Katherine Wolkoff, The Critical Zone @Benrubi

JTF (just the facts): A total of 12 black and white photographs, framed in white and unmatted, and hung (or placed on shelves) against white walls in the main gallery space. All of the works are gelatin silver prints, made between 2015 and 2017. Physical sizes are either 50×40 or 30×24 inches (or reverse), and all of the prints are available in editions of 7. (Installation shots below.)

Comments/Context: As the urgency of global climate change becomes increasingly hard to deny, artists of all kinds have grappled with how to respond to this critical issue with potency, personal connection, and originality. And the fact is, it isn’t easy. While traveling to the far corners of the globe to document melting glaciers, powerful storms, and devastating droughts is perhaps straightforward, finding a new way into material that has been engaged by so many others presents a real creative challenge, particularly because the scale and complexity of the problem defy simple visual summarization.

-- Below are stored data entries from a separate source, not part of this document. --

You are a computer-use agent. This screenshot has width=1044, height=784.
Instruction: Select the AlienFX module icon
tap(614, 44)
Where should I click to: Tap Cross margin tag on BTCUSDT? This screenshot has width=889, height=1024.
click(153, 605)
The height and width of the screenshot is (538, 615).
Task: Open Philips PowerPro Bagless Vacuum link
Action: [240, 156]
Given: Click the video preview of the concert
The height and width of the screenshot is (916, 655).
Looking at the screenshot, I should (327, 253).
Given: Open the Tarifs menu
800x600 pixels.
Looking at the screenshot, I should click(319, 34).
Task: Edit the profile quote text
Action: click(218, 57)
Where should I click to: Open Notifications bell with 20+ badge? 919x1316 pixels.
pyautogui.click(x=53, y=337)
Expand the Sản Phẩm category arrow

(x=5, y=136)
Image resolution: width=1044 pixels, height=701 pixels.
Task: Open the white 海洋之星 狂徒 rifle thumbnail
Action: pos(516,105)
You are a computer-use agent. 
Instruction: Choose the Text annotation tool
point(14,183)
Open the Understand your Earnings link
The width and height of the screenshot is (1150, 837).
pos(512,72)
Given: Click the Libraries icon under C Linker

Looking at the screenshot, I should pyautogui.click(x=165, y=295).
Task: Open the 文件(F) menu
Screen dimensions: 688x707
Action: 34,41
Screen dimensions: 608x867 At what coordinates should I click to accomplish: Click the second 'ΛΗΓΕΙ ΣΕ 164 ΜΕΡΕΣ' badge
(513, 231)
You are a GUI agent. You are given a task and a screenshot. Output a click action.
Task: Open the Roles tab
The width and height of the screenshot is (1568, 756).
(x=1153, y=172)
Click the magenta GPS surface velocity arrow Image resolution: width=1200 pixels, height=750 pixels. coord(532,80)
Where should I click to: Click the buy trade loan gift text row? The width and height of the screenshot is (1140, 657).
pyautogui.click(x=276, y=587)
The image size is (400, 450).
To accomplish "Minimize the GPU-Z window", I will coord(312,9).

Katherine Wolkoff’s approach to this tough subject has been primarily to look down, closely examining the granular textures and surfaces of climate change rather than the sweeping landscapes and vistas that often provide evidence of its perils. Using both her 4×5 camera and a flatbed scanner, she has made images that resist easy recognition, the details of small things convincingly employed to mimic the appearance of large scale aerials, with a few wider shots mixed in to further confuse our instincts. As a result, each of Wolkoff’s images can be read on two distinct levels – first, as an abstract study of the patterns found in natural surface texture, and second, as an indirect meditation on the individual causes and effects of climate change as they present themselves at ground level.

Three images document the power and fragility of glaciers. In one photograph, light and dark striations have been pulled across a rock face, the geology of millenia cut into stripes by the passing force. In another, a small seashell is locked in ice, alluding to forgotten tales of oceans and continents that once were, but its transparent tomb is now breaking apart, the ice cracking into sharp shards. And a third offers a close up of melting ice, the once immense power of a glacier dissipating into crusty pellets and dirty crystals. Wolkoff doesn’t show us lonely icebergs or stranded polar bears, but the impending undercurrent of doom in her pictures is just as obvious.

Wolkoff adds drought to the menu with pictures of dry creekbeds, dusty salt rivers, and parched runoff rivulets that haven’t seen rain for years. Again scale is deliberately confounded, with a layered close up alternating with a broader sweep of land, the crackled surfaces in both cases looking almost like flaking dry paint.

Other works bring in additional influences and consequences. An image of oil sands alludes to the mining of petroleum and other fossil fuels that continues to enable the global temperature rise, the tiny droplets appearing like spots of light amid the gritty texture. Rising temperatures are also represented by the encroachment of invasive species into geographies unprepared to deal with the new invaders. Wolkoff’s images of bark beetle trails find squiggly gestural motion in the insects’ tunnels through wood, the curvy lines becoming all over abstraction and insistent pulsation. And intimate photographs of foam on water and lichen blooms look like a darkly gloomy sand beach or an explosion, their natural forms tinged with a mood of uneasiness.

Wolkoff’s attentive photographs turn our view of the environment away from over arching imponderables and back toward minute specifics, where invisible temperature changes produce visible evidence. Her lush mid grey tones encourage us to see nuance rather than contrast, evoking the gradation and subtlety in evolving processes rather than the extremes of failure. Her pictures show us systems in flux, attempting to recalibrate in the face of harsh changes in normal conditions. In that sense, they are both quietly hopeful and ultimately disheartening – the planet is churning and struggling to adapt, but the intermediate results, however beautiful the pictures might appear, are undeniably worrying.

Collector’s POV: The prints in this show are priced at $4000 or $8000, based on size. Wolkoff’s work has little secondary market history at this point, so gallery retail likely remains the best option for those collectors interested in following up.